Indian Indie filmmakers experiment with form through MAMI’s iPhone program

Emerging Indian filmmakers are showcasing innovative storytelling with the iPhone 17 Pro Max in MAMI's latest program. Four short films, shot across diverse Indian locales, highlight mobility, intimacy, and experimentation.

MAMI’s iPhone program: The films are currently available on MAMI’s YouTube channel.
The latest edition of the MAMI Select: Filmed on iPhone program is less about technology itself and more about what emerging filmmakers are choosing to do with it. Across four short films set in Mumbai, Kerala, Goa, and Bengal, the participating directors use the iPhone 17 Pro Max as a filmmaking tool that allows for mobility, experimentation, and intimacy rather than spectacle.

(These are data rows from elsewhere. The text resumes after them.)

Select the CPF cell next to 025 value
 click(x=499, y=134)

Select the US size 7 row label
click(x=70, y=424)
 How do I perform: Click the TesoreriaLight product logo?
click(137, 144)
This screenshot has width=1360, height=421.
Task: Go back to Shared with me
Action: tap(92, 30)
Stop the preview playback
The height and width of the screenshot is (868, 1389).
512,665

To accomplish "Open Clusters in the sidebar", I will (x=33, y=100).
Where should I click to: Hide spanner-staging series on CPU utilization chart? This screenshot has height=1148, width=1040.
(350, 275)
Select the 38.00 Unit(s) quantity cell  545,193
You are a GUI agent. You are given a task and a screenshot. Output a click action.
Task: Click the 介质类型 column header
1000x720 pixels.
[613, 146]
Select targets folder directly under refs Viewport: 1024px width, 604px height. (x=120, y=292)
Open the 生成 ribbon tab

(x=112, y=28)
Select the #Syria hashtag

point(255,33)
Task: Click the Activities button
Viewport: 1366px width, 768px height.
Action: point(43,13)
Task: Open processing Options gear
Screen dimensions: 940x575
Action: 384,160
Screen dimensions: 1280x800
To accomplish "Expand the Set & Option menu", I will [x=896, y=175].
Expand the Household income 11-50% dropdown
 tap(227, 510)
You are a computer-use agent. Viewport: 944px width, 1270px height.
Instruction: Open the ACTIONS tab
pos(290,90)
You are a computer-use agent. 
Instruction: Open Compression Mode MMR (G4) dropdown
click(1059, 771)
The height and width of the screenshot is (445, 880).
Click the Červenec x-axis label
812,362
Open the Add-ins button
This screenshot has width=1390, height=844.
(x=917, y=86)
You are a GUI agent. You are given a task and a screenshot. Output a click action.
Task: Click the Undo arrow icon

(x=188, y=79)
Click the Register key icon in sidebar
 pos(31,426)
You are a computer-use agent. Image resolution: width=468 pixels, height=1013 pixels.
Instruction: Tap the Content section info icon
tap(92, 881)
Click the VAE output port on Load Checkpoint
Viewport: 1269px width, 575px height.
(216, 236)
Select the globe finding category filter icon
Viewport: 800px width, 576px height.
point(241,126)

The initiative, led by the Mumbai Academy of Moving Image, brought together filmmakers Shreela Agarwal, Ritesh Sharma, Robin Joy, and Dhritisree Sarkar under the mentorship of directors including Sriram Raghavan, Chaitanya Tamhane, Dibakar Banerjee, and Geetu Mohandas.

What emerges from the program is not a showcase of “shot on phone” gimmicks, but a collection of films attempting distinct visual and emotional languages within constrained production realities.


Agarwal’s 11.11 moves through Mumbai at night, following two women on a first date across dimly lit streets and beaches. The filmmaker, who returned to cinema after a career-ending boxing injury, uses movement heavily throughout the film. Much of the camera language relies on fluid handheld choreography and close physical proximity to performers, something she suggests became easier because of the compactness and stabilization capabilities of the device. Rather than treating low-light conditions as a limitation, the film appears to lean into them, preserving the texture of Mumbai after dark instead of artificially flattening it.

For Ritesh Sharma, whose She Sells Seashells is set along Goa’s beaches, the emphasis shifts toward interiority. The film follows a teenage migrant navigating aspiration and class boundaries through seemingly ordinary moments. Sharma uses shallow focus and sound design to create a more dreamlike psychological space around the protagonist. His observations about filmmaking are particularly notable because they point to a changing production workflow: recording ambient sound directly on the phone during pre-production, moving files quickly into edit systems, and using lightweight setups that reduce the gap between observation and capture.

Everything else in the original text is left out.